Nora shot a pissed-off look at Carver, but said, “It’s not a very debilitating injury, Preston.”

“My face hurts, Mommy.”

“No, put the bridesmaids to work, it’s what they’re for,” Sana said. “Ladies-in-waiting. I’ve been a bridesmaid five times, I want my pound of flesh now.”

Letty laughed at this, but Maryam looked askance at her daughter. “This generation!” she said to Carver and Letty’s parents.

“I know, right?” Josie said. “‘Eff you, pay me,’ huh?”

She said this in an undertone, but somehow the kids’ table overheard her, and two or more of them began chanting: “Eff you, pay me, eff you, pay me!”

“Whoops,” Josie said, making a face.

Nora went over to the patio dimmer switch and brought it up, increasing the glow of the sconces that surrounded them and the little walkway lanterns that illuminated the pool and the paths through the backyard.

A memory suddenly came to Scott: Carver inviting him over the summer before their junior year and telling him to bring a few girls.

His parents were out of town visiting Chip, he said, and he wanted to try skinny-dipping.

Scott had brought the girls — three of them — and kissed one while bobbing with her in the water, but what really stuck with him was the sight of Carver fully nude and lounging on a chaise.

Scott, stupid drunk on wine coolers, let his eyes linger.

In that moment he’d realized he must like some boys the same way he liked girls.
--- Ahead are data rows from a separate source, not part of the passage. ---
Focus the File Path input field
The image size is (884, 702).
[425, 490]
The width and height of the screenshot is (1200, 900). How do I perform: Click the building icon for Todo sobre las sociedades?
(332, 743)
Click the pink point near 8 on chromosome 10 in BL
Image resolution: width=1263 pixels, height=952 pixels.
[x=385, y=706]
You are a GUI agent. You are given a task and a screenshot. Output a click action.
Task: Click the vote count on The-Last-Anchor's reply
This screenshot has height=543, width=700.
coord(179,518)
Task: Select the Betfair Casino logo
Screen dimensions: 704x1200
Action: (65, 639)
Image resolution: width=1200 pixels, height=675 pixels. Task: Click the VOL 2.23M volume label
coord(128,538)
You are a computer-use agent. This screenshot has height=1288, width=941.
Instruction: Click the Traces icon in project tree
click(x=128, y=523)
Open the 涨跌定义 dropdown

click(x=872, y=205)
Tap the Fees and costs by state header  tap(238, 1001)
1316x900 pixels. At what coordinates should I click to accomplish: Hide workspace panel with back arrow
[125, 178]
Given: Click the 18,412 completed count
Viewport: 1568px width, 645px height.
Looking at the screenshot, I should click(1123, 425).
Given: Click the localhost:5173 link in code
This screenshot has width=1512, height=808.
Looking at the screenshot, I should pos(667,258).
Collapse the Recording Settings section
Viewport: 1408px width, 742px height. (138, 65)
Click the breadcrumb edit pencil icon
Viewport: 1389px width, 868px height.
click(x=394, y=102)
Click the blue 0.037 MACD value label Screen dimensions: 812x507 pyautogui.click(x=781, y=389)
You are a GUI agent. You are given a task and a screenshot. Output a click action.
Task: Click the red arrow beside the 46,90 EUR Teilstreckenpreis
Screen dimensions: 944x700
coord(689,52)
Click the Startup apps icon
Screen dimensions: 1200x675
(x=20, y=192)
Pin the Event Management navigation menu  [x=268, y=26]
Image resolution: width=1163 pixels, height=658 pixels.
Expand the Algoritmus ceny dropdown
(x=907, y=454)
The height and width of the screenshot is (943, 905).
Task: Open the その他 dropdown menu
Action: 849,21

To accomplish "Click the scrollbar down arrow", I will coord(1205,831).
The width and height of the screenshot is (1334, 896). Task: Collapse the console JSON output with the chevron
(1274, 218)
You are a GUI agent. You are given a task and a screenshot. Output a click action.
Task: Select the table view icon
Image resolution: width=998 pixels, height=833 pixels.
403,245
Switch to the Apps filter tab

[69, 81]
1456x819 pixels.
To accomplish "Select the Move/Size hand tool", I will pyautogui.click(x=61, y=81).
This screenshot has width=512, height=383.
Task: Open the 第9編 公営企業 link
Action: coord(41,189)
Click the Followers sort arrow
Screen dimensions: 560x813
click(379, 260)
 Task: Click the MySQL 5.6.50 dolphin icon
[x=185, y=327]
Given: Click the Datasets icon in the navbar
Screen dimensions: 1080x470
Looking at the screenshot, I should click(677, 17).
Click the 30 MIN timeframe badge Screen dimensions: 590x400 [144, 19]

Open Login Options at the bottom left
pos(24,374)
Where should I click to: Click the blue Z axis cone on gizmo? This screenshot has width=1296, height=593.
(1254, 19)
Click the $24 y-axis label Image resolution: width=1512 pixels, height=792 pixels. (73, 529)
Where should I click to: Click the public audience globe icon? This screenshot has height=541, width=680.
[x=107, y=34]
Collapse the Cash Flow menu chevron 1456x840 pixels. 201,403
He’d been experiencing surges of attraction to Carver which he kept sublimating with horseplay or wrestling, and which he’d dismissed as accidental friendly fire in the fog of puberty.

But there Carver lay bathed in lamplight with his junk out, his armpits hairy, lithe and pretty but decisively male, and Scott’s attraction to him only worsened.

And then Carver had met his eyes, and Scott looked back at him in terror but forced himself to produce an easy smile.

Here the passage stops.